Jefferies analysts argue that the introduction of regulatory guardrails for artificial intelligence could temper the dominance of major technology firms even as such measures may prove advantageous for the broader equity market. In a recent report, the firm suggests that growing public concern about AI makes stricter oversight more likely, and that outcome would change the risk-reward profile across sectors.
The report notes that the recent decline in software and financial stocks largely reflects an assumption that AI will proceed without meaningful regulatory constraints. But as public sentiment increasingly favors safeguards over unfettered innovation, policymakers may be pushed toward rules, disclosure mandates and enforcement actions - developments that could be relatively more punitive for large technology names while easing competitive pressure elsewhere.
Jefferies highlights polling that shows Americans express greater concern about AI than populations in other major economies. According to the analysts, a majority of U.S. respondents prefer regulatory safeguards to rapid, unrestricted development. That preference, the report says, raises the probability of tighter regulation ahead of the U.S. midterm elections.
State legislatures are already taking an active role. The analysts report that more than 1,200 AI-related bills were introduced across U.S. states in 2025, and 874 of those measures remain active or are under consideration. Roughly 40% of the introduced bills focus explicitly on private-sector uses of AI, a pattern Jefferies interprets as evidence of broad and sustained state-level activism.
On infrastructure specifically, Jefferies points out that the five states with the largest data-center footprints have all enacted or proposed some form of restrictions on new builds. The firm concludes that these state-level constraints are likely to materially influence near-term deployment of AI systems and the pace of infrastructure expansion.

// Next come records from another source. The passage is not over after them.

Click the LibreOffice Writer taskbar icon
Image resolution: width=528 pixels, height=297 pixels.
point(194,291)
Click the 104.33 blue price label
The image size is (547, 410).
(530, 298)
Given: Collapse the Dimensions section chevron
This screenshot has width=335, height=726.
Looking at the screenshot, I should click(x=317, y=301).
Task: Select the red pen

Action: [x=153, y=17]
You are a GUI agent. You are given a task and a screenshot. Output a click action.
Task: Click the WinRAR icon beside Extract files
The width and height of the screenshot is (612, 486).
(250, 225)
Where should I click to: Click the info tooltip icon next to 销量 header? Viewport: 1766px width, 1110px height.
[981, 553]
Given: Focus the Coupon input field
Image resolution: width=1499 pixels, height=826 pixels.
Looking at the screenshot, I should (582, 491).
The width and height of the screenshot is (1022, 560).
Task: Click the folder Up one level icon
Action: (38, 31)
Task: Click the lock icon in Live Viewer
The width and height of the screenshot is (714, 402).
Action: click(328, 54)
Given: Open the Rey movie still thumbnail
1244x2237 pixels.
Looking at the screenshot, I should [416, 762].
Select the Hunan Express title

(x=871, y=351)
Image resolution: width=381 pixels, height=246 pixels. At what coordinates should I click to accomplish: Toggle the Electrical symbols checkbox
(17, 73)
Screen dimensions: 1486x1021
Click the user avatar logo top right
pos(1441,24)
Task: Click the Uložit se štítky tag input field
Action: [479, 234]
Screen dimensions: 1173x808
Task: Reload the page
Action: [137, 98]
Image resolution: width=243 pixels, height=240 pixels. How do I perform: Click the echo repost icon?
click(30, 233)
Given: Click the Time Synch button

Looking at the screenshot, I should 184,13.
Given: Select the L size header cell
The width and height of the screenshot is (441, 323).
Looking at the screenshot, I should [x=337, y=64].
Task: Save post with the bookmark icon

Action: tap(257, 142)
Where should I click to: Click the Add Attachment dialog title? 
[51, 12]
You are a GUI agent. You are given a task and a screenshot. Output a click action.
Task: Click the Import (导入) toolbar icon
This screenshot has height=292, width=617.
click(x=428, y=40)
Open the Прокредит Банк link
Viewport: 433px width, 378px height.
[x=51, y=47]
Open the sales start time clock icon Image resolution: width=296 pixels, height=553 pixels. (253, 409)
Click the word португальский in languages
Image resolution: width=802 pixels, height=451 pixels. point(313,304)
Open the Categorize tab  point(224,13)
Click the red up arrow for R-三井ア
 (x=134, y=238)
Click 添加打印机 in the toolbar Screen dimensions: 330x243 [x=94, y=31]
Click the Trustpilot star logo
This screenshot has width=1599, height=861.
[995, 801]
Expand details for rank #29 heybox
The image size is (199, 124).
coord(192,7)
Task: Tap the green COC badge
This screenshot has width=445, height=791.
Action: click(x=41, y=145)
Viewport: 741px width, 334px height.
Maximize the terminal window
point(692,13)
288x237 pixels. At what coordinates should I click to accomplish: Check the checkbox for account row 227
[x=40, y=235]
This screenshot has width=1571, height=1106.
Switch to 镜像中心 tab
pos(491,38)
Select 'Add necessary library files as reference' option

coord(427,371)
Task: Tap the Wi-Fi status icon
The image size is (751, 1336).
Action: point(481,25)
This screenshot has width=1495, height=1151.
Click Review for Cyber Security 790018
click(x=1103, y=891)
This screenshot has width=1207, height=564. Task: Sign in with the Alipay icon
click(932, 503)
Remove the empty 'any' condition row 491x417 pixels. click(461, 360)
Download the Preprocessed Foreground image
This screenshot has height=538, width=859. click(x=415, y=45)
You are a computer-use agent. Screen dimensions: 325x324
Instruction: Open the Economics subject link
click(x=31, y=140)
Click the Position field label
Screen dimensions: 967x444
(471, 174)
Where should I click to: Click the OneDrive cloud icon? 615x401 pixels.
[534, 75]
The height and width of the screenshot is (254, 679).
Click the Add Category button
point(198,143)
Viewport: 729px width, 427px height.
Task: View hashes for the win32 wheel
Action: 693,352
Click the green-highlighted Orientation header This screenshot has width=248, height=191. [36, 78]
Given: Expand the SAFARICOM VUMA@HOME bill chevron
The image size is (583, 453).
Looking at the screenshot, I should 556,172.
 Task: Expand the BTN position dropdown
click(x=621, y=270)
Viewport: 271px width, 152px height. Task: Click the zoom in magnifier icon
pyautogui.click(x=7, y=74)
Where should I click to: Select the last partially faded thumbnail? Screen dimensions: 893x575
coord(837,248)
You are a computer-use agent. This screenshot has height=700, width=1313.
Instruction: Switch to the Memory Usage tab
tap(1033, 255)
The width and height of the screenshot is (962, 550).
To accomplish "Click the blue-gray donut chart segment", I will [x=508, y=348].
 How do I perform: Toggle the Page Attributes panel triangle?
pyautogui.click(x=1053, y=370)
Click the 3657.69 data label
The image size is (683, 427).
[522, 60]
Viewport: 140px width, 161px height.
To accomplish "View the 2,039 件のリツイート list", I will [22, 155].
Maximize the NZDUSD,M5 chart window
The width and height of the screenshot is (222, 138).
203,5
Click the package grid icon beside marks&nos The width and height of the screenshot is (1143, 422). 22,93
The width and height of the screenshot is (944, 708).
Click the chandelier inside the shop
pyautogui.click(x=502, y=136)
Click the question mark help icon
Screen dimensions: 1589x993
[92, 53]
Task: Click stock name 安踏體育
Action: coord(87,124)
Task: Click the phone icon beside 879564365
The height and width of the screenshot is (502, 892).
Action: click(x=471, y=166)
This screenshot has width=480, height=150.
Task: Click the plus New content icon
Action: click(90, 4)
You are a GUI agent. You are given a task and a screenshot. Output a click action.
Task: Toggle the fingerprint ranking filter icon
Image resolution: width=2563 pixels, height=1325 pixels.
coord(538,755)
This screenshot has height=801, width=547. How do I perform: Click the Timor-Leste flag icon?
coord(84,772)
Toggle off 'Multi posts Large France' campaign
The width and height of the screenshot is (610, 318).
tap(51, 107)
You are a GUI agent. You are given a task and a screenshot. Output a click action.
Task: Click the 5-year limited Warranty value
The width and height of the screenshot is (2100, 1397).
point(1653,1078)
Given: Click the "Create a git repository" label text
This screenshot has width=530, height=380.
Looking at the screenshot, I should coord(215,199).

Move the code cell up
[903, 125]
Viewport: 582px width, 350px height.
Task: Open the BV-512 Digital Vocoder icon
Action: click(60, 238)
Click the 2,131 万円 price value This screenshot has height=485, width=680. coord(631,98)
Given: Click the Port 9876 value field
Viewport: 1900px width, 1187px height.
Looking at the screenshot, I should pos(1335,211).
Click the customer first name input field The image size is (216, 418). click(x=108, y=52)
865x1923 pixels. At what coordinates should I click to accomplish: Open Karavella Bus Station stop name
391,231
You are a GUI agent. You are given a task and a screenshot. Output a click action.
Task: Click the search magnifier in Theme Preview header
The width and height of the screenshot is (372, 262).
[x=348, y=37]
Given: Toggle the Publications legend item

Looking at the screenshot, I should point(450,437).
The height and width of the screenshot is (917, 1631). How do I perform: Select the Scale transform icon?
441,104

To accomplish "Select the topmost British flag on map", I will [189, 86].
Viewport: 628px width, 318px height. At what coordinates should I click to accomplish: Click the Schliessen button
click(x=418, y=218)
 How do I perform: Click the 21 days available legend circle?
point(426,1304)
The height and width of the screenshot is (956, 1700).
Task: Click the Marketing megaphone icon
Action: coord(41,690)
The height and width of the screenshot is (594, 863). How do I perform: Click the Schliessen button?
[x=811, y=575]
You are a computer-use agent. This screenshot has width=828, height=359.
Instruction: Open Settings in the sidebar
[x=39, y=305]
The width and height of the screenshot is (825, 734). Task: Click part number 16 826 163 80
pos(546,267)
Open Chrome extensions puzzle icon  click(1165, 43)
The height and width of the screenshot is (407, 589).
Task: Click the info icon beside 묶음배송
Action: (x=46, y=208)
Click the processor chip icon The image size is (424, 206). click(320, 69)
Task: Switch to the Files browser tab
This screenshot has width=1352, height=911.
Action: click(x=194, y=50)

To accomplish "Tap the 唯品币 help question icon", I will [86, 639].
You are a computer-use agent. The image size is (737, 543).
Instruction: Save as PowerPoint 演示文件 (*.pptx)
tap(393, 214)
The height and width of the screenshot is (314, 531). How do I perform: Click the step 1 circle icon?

At the federal level, the analysts see limited momentum for a comprehensive preemption of state measures. While the report recalls that the Trump administration issued an executive order on AI policy in December 2025, it also notes that a federal AI moratorium is unpopular with many state lawmakers, reducing the likelihood of nationwide moratorium measures advancing.
Jefferies additionally points to congressional action removing a moratorium provision: the Senate voted 99 to 1 to strip moratorium language from the House’s legislative package known as the "One Big Beautiful Bill." The firm frames these developments as indicative of a fragmented policymaking environment in which state-level initiatives will play a substantial role.
Key takeaways
- Potential AI regulations could weigh on large technology companies but may shift gains to other market segments.
- State legislatures are highly active on AI policy, with more than 1,200 bills introduced in 2025 and 874 still active or under consideration.
- Data-center restrictions in the five largest-state footprints may materially affect AI infrastructure buildouts.
Risks and uncertainties
- Public concern might not translate into uniform federal action - uneven policy responses could create localized regulatory risk for infrastructure and cloud providers.
- State-level restrictions on data-center construction could slow or complicate AI deployment timelines, particularly for firms dependent on large-capacity sites.
- Removal of moratorium language at the federal level suggests legislative outcomes remain uncertain and subject to shifting votes and priorities.